• Problem to work on
Each line of the data below should be repeated exactly.

*** Data for the task ***

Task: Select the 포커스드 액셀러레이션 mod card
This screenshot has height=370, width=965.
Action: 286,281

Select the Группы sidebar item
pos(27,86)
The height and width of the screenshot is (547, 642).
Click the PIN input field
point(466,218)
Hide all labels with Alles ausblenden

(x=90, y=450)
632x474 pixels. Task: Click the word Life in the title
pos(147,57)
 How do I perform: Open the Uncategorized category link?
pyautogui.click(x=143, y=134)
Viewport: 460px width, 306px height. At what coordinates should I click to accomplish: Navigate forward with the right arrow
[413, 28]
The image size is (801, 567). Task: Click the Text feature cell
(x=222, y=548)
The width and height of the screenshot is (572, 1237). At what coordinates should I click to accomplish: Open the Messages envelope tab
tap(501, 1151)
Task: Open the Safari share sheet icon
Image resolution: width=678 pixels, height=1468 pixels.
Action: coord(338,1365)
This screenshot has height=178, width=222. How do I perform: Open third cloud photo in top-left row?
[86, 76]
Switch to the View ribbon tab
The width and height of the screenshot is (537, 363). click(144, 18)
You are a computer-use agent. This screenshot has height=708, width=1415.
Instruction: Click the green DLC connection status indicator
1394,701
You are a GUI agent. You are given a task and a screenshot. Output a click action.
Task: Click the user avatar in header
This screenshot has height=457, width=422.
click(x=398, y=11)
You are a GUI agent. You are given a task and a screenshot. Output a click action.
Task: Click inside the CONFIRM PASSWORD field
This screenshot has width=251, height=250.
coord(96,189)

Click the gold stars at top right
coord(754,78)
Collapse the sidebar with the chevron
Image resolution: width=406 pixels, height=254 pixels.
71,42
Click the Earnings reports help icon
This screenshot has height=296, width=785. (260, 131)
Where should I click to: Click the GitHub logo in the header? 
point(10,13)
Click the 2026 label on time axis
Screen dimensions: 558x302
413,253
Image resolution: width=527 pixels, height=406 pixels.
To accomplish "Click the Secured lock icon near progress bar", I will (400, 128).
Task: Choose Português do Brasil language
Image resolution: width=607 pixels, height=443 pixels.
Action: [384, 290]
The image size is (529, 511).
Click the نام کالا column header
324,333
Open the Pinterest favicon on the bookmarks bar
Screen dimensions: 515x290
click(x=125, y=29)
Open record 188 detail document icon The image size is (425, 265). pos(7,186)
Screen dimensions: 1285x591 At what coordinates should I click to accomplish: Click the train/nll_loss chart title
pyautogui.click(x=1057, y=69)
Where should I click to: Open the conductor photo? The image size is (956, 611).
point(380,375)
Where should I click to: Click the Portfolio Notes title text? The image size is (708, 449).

*** End of Data for the task ***

• Task answer
Task: Select the 포커스드 액셀러레이션 mod card
This screenshot has height=370, width=965.
Action: 286,281

Select the Группы sidebar item
pos(27,86)
The height and width of the screenshot is (547, 642).
Click the PIN input field
point(466,218)
Hide all labels with Alles ausblenden

(x=90, y=450)
632x474 pixels. Task: Click the word Life in the title
pos(147,57)
 How do I perform: Open the Uncategorized category link?
pyautogui.click(x=143, y=134)
Viewport: 460px width, 306px height. At what coordinates should I click to accomplish: Navigate forward with the right arrow
[413, 28]
The image size is (801, 567). Task: Click the Text feature cell
(x=222, y=548)
The width and height of the screenshot is (572, 1237). At what coordinates should I click to accomplish: Open the Messages envelope tab
tap(501, 1151)
Task: Open the Safari share sheet icon
Image resolution: width=678 pixels, height=1468 pixels.
Action: coord(338,1365)
This screenshot has height=178, width=222. How do I perform: Open third cloud photo in top-left row?
[86, 76]
Switch to the View ribbon tab
The width and height of the screenshot is (537, 363). click(144, 18)
You are a computer-use agent. This screenshot has height=708, width=1415.
Instruction: Click the green DLC connection status indicator
1394,701
You are a GUI agent. You are given a task and a screenshot. Output a click action.
Task: Click the user avatar in header
This screenshot has height=457, width=422.
click(x=398, y=11)
You are a GUI agent. You are given a task and a screenshot. Output a click action.
Task: Click inside the CONFIRM PASSWORD field
This screenshot has width=251, height=250.
coord(96,189)

Click the gold stars at top right
coord(754,78)
Collapse the sidebar with the chevron
Image resolution: width=406 pixels, height=254 pixels.
71,42
Click the Earnings reports help icon
This screenshot has height=296, width=785. (260, 131)
Where should I click to: Click the GitHub logo in the header? 
point(10,13)
Click the 2026 label on time axis
Screen dimensions: 558x302
413,253
Image resolution: width=527 pixels, height=406 pixels.
To accomplish "Click the Secured lock icon near progress bar", I will (400, 128).
Task: Choose Português do Brasil language
Image resolution: width=607 pixels, height=443 pixels.
Action: [384, 290]
The image size is (529, 511).
Click the نام کالا column header
324,333
Open the Pinterest favicon on the bookmarks bar
Screen dimensions: 515x290
click(x=125, y=29)
Open record 188 detail document icon The image size is (425, 265). pos(7,186)
Screen dimensions: 1285x591 At what coordinates should I click to accomplish: Click the train/nll_loss chart title
pyautogui.click(x=1057, y=69)
Where should I click to: Open the conductor photo? The image size is (956, 611).
point(380,375)
Where should I click to: Click the Portfolio Notes title text? The image size is (708, 449).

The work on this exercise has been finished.